• Extracted information

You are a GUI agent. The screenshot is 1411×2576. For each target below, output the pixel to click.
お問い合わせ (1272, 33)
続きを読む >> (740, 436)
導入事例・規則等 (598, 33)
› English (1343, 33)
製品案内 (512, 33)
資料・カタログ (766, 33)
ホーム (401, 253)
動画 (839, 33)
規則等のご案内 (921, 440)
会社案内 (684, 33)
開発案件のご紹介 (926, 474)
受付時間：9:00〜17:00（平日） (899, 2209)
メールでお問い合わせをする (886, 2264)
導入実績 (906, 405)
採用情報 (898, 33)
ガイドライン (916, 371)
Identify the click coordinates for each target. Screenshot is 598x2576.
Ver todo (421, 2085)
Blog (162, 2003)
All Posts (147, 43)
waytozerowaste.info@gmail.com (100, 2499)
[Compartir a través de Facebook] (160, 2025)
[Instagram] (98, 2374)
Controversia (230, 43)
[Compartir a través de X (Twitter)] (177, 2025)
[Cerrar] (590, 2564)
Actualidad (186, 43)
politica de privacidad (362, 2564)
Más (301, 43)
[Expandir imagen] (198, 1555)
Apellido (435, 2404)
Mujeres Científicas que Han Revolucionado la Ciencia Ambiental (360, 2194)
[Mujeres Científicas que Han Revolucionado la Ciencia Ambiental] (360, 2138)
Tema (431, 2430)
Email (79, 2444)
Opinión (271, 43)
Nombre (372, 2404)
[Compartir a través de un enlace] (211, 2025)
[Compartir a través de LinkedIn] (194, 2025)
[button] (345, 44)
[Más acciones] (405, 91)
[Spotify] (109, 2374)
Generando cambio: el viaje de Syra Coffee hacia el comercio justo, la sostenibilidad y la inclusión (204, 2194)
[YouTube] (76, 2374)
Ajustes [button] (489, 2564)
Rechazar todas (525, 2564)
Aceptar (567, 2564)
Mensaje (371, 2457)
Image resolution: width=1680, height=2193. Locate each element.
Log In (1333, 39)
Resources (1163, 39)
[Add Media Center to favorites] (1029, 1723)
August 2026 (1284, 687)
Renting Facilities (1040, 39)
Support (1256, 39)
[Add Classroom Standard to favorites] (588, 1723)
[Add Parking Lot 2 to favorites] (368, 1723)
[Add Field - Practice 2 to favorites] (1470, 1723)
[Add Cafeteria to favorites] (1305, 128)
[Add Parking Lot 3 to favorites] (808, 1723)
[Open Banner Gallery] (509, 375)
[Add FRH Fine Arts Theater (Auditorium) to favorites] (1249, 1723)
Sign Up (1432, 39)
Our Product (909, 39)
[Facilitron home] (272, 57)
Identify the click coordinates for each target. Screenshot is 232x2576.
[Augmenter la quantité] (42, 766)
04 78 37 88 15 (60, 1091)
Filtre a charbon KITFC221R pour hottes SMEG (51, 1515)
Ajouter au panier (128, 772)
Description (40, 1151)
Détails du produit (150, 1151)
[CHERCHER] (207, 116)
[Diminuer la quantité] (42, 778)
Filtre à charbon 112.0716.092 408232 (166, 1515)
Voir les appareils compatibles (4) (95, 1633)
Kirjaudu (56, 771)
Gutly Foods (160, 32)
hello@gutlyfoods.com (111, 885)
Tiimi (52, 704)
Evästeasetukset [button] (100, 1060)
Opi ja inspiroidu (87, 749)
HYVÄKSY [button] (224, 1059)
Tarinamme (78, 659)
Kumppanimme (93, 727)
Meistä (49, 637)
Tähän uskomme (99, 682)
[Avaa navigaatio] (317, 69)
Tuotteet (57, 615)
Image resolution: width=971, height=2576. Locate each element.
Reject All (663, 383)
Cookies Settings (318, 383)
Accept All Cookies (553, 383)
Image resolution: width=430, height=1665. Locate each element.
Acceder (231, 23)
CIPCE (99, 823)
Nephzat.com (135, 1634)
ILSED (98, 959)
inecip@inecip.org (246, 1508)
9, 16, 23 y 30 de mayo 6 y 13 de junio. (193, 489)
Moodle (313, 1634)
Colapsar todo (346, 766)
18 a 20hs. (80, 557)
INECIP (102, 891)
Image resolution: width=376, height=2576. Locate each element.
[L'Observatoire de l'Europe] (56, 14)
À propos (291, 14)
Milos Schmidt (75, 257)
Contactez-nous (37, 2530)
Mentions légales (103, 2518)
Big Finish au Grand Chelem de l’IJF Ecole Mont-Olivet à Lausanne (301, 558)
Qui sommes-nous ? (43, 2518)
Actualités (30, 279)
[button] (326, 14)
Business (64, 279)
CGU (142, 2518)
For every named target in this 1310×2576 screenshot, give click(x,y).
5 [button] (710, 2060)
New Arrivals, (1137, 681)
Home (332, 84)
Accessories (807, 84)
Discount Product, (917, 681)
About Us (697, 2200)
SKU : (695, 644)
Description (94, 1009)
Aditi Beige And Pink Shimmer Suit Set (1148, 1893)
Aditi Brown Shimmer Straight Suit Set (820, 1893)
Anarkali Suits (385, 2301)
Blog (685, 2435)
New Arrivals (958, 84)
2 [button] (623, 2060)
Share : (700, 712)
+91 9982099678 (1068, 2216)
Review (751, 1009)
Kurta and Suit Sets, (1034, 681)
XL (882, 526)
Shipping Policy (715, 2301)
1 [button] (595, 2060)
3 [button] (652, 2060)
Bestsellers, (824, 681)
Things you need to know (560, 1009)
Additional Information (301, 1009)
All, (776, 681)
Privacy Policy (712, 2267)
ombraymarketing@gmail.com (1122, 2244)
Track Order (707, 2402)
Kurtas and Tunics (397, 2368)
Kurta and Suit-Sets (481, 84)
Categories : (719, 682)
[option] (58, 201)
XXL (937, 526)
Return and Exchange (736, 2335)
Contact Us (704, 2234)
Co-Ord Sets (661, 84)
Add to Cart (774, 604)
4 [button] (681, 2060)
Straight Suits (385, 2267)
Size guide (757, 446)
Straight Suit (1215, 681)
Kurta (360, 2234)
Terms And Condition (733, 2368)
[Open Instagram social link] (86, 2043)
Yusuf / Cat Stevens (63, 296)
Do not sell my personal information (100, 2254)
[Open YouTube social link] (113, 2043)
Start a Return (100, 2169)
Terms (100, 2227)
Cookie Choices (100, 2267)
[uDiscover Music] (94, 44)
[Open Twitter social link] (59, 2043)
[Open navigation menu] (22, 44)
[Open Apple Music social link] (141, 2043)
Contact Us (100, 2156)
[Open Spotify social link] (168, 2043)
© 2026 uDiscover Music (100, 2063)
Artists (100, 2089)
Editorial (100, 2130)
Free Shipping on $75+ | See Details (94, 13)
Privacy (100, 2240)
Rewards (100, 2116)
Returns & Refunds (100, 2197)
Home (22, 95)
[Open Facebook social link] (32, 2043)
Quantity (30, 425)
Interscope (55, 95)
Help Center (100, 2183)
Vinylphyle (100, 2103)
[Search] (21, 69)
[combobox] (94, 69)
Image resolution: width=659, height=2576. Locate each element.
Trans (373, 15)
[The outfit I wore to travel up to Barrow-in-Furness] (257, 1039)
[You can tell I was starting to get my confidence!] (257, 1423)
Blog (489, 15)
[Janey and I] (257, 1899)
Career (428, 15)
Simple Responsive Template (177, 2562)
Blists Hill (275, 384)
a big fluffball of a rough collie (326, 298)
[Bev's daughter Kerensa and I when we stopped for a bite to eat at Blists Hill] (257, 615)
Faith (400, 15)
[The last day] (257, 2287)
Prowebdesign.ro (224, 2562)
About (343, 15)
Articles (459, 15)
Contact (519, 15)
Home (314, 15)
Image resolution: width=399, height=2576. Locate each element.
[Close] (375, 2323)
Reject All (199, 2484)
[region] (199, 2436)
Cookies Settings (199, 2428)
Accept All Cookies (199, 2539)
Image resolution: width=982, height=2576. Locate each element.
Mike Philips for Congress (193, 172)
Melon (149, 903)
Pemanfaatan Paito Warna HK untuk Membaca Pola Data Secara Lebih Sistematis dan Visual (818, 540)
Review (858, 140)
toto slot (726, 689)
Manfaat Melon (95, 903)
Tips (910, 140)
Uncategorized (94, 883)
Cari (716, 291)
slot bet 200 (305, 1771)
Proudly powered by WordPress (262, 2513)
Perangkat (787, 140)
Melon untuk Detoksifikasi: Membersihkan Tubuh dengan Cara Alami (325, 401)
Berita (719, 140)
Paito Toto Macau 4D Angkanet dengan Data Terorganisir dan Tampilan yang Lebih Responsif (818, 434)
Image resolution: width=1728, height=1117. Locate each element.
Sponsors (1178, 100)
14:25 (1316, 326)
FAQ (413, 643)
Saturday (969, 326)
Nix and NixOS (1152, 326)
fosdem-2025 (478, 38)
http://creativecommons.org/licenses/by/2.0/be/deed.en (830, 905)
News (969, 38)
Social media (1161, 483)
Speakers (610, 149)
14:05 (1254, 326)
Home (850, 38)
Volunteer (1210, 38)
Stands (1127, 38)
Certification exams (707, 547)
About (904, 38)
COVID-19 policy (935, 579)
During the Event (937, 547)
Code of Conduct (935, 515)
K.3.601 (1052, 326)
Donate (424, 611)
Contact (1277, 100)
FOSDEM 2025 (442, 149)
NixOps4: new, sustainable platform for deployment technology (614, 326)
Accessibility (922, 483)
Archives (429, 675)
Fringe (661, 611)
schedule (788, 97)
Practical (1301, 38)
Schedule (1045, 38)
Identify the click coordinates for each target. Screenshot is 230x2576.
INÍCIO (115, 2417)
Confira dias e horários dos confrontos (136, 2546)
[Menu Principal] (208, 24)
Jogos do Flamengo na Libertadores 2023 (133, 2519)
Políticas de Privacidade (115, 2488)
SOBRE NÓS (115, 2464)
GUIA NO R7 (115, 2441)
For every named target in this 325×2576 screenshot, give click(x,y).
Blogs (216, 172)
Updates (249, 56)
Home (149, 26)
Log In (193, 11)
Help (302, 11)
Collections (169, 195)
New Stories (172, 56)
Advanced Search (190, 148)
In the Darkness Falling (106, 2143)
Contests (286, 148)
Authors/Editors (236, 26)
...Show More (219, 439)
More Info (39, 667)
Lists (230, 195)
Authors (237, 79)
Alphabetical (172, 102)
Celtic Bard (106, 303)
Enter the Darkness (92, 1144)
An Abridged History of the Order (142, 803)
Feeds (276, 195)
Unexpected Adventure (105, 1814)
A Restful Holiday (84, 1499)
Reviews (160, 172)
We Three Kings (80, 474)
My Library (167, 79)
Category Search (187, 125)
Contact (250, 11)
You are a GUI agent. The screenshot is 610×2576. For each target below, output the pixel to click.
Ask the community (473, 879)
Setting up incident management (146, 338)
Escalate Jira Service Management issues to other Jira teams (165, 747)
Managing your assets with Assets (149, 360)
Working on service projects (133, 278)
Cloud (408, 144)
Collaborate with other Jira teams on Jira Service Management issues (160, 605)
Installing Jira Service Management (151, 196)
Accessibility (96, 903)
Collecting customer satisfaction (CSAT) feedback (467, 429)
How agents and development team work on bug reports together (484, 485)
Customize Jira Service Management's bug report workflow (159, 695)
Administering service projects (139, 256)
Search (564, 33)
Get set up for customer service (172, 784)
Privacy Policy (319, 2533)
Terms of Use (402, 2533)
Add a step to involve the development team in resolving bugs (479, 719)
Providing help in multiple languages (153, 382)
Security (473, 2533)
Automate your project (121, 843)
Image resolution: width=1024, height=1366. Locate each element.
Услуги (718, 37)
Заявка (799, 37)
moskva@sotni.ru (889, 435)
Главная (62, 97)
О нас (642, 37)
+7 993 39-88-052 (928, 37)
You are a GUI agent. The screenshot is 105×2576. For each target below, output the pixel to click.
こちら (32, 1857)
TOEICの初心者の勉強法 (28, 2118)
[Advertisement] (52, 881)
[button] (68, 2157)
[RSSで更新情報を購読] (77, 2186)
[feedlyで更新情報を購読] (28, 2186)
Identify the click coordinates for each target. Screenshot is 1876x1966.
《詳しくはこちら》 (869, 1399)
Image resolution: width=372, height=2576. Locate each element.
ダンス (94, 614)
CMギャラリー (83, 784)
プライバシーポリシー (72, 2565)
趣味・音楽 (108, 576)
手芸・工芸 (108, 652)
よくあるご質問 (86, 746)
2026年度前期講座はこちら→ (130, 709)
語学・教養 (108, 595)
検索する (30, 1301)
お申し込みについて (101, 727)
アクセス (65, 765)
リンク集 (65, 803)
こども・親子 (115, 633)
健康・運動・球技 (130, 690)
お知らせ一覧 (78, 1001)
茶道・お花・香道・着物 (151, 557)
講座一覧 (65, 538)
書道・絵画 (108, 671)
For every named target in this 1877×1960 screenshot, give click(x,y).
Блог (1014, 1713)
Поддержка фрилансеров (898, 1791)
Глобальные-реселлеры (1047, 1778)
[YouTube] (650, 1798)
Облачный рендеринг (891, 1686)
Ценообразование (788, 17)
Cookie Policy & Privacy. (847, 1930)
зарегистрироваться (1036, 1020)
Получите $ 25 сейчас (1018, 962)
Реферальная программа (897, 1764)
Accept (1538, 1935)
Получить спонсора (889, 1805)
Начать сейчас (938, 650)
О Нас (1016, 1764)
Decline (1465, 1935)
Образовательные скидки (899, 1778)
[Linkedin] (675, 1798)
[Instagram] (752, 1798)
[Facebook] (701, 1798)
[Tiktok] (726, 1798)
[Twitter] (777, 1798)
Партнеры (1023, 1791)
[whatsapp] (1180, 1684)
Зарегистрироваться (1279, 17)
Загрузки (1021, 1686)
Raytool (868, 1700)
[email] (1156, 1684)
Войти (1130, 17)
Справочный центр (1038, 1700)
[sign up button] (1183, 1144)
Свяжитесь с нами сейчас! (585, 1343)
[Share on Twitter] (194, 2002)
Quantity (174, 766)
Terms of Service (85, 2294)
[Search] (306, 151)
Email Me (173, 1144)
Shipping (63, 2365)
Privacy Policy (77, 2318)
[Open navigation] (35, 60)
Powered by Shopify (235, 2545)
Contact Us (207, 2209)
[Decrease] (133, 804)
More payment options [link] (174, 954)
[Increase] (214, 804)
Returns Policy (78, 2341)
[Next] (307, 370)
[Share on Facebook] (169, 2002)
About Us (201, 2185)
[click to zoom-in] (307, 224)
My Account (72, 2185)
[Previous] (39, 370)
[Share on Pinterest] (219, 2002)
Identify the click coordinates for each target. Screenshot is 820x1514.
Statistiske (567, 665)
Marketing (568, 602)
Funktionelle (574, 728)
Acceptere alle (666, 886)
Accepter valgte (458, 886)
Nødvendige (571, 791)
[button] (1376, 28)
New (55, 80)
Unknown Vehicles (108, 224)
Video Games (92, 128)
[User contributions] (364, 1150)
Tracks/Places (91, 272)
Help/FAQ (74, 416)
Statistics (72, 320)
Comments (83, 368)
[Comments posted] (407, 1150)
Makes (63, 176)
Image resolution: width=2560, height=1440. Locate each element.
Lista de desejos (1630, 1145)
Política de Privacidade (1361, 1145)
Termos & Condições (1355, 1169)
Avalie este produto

• Work instruction
Working from the material above, retype exactly the lines from the one with "Screenshot is 598x2576." through the one with "Controversia (230, 43)", both included, and only those lines.

• Solution to the problem
Identify the click coordinates for each target. Screenshot is 598x2576.
Ver todo (421, 2085)
Blog (162, 2003)
All Posts (147, 43)
waytozerowaste.info@gmail.com (100, 2499)
[Compartir a través de Facebook] (160, 2025)
[Instagram] (98, 2374)
Controversia (230, 43)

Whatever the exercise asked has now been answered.